In our view the exemption in 15 U.S.C.A. 1602(w) and 12 C.F.R. 226.2(a)(24) for a "residential mortgage transaction," defined as a mortgage "created or retained . . . to finance the acquisition of [the consumer's principal dwelling]" does not exempt temporary bridge loan financing. We thus conclude that the mortgage given on defendants' new house was not a "residential loan transaction" as defined under the TILA and Regulation Z and, therefore, it is not exempt from the right of rescission under 15 U.S.C.A. 1635, 12 C.F.R. 226.23.

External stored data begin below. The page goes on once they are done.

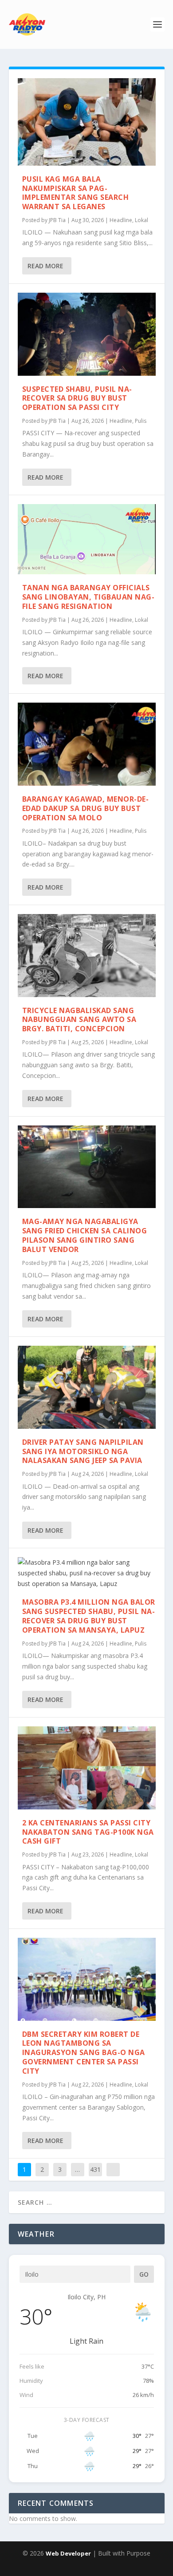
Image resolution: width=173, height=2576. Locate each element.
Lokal (141, 220)
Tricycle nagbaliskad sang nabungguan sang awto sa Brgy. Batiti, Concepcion (79, 1020)
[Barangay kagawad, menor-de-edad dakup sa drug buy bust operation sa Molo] (87, 744)
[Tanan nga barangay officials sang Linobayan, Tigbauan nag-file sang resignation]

This construction of the exemption and definition of the phrase "residential mortgage transaction" is supported by the Regulation Z commentary to 12 C.F.R. 226.23(a)(1) which states:
4. Special rule for principal dwelling. When the consumer is acquiring or constructing a new principal dwelling, any loan secured by the equity in the consumer's current principal dwelling (for example, a bridge loan) is still subject to the right of rescission regardless of the purpose of that loan.

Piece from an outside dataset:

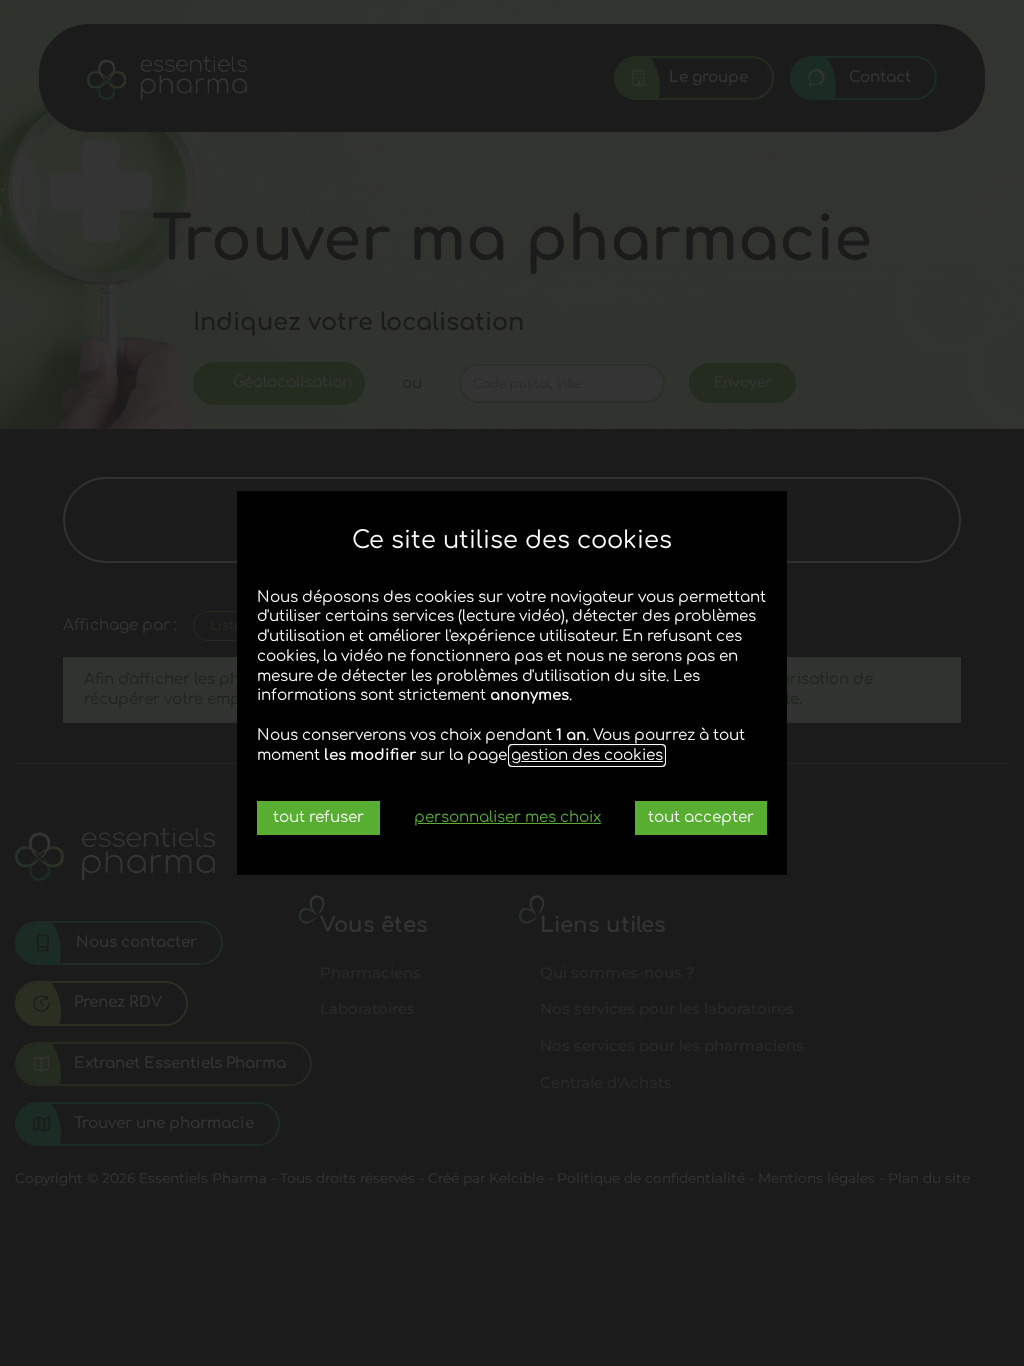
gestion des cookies (587, 755)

Clearly, the mortgage taken by Summit Trust in the old house falls squarely within this provision and is subject to the right of rescission. This interpretation also follows from our construction of the phrase "residential mortgage transaction" for the mortgage retained in the new house which is consistent with the language of the Regulation Z commentary.
The legislative purpose of the TILA and Regulation Z is to make available appropriate credit information to permit the consumer to make an intelligent and informed decision with respect to available credit. Brown v. Marquette Savings and Loan Association, 686 F.2d 608, 612 (7th Cir.1982). It is intended to protect the unwary consumer from overreaching practices of creditors by providing consumers with legal protection when applying for credit. Carrier Employees' Federal Credit Union v. McCullough, 93 Misc. 2d 353, 400 N.Y.S. 2d 713, 715 (1977); Toy National Bank of Sioux City v. McGarr, 286 N.W. 2d 376, 377 (Iowa 1979). Furthermore, the TILA is remedial in nature and its provisions are to be liberally construed in favor of the consumer. Bizier v. Globe Financial Services, Inc., 654 F.2d 1, 3 (1st Cir.1981). In light of the remedial nature of this statutory scheme it is the substance rather than the form of the transaction that will control the disposition of a particular case. Hickman v. Cliff Peck Chevrolet, Inc., 566 F.2d 44, 46 (8th Cir.1977).
In substance, the instant loan transaction was not executed with the intention that it would provide the financing to acquire defendants' new residence. It was only intended as an interim three month loan. In summary, we conclude that the instant loan transaction is subject to the consumer's right of rescission under 15 U.S.C.A. 1635 and 12 C.F.R. 226.23. Because Summit Trust has failed to deliver to defendants the required right of rescission notification defendants retain the right to rescind pursuant to 12 C.F.R. 226.23(a)(3), including the right to void the underlying mortgages, subject to the provisions of 12 C.F.R. 226.23(d)(3).
The judgments are reversed and the foreclosure is vacated. We remand for further proceedings consistent herewith.